What you are asked to do: Select all lines holding the word "target" from the entries that follow.

Task material:
|---|
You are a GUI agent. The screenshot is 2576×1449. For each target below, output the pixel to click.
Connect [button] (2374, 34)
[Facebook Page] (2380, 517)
|---|
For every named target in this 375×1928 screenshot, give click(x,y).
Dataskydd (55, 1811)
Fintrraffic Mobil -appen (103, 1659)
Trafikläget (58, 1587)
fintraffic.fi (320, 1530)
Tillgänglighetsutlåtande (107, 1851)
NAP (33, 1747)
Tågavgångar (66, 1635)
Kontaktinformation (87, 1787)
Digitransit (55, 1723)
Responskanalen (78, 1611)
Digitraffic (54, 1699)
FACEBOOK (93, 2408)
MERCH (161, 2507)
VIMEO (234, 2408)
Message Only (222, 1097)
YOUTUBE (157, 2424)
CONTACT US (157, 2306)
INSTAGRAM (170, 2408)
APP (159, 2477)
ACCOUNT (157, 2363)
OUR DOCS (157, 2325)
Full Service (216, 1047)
|---|
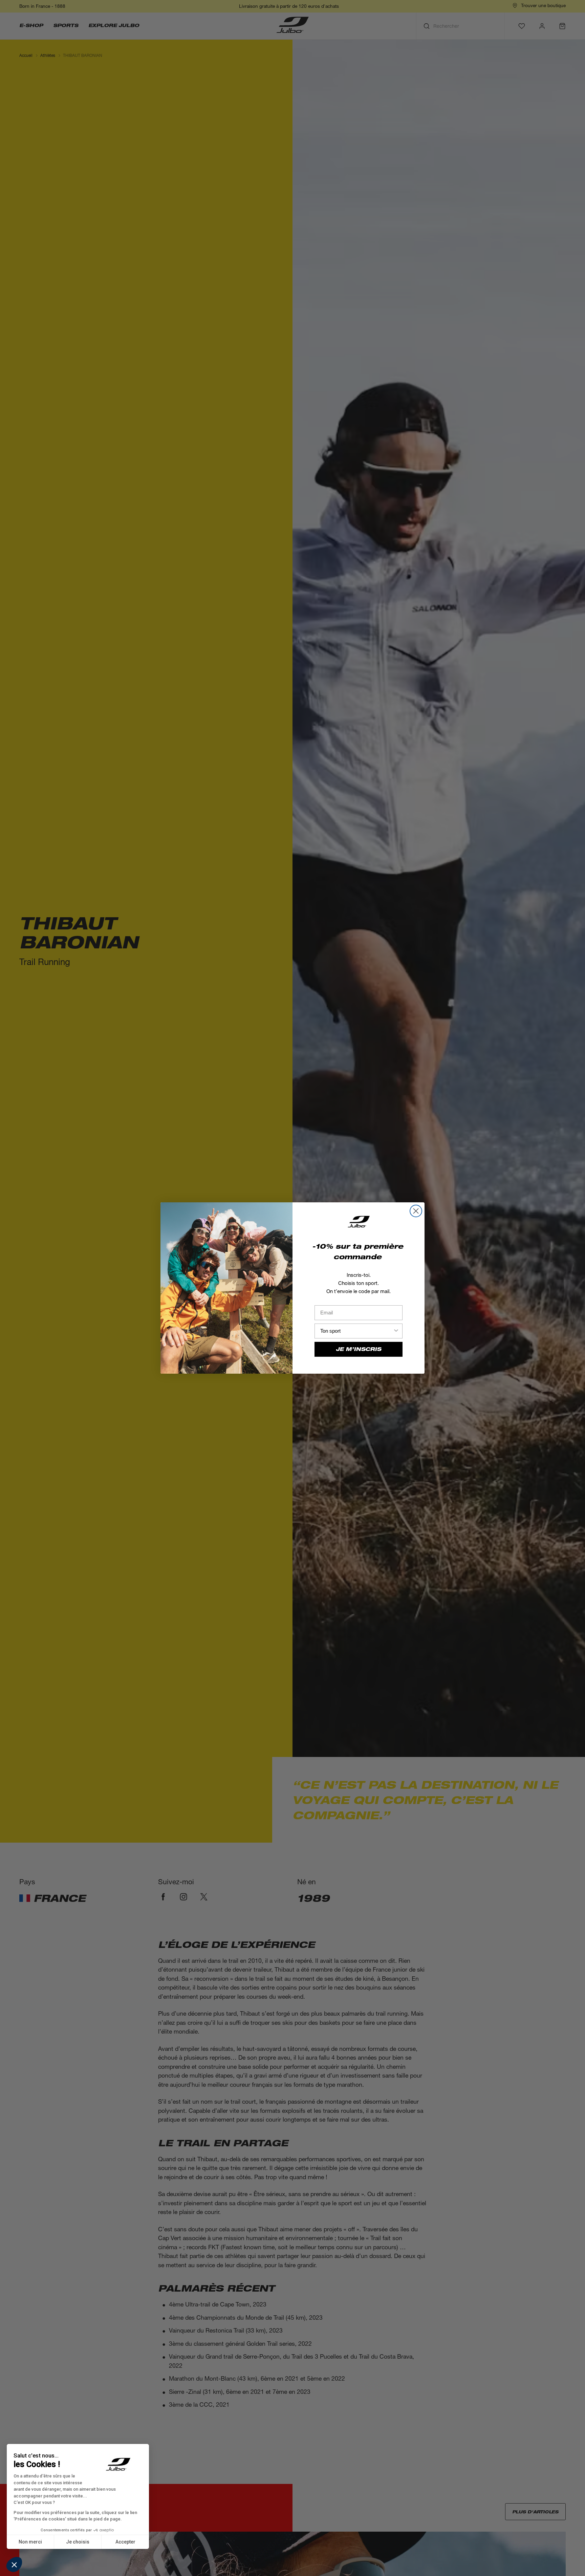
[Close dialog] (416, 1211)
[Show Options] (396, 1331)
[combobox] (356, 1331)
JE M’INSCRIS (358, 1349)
|---|
Response:
You are a GUI agent. The screenshot is 2576×1449. For each target below, output the pixel to click.
For every named target in this 375×1928 screenshot, give click(x,y).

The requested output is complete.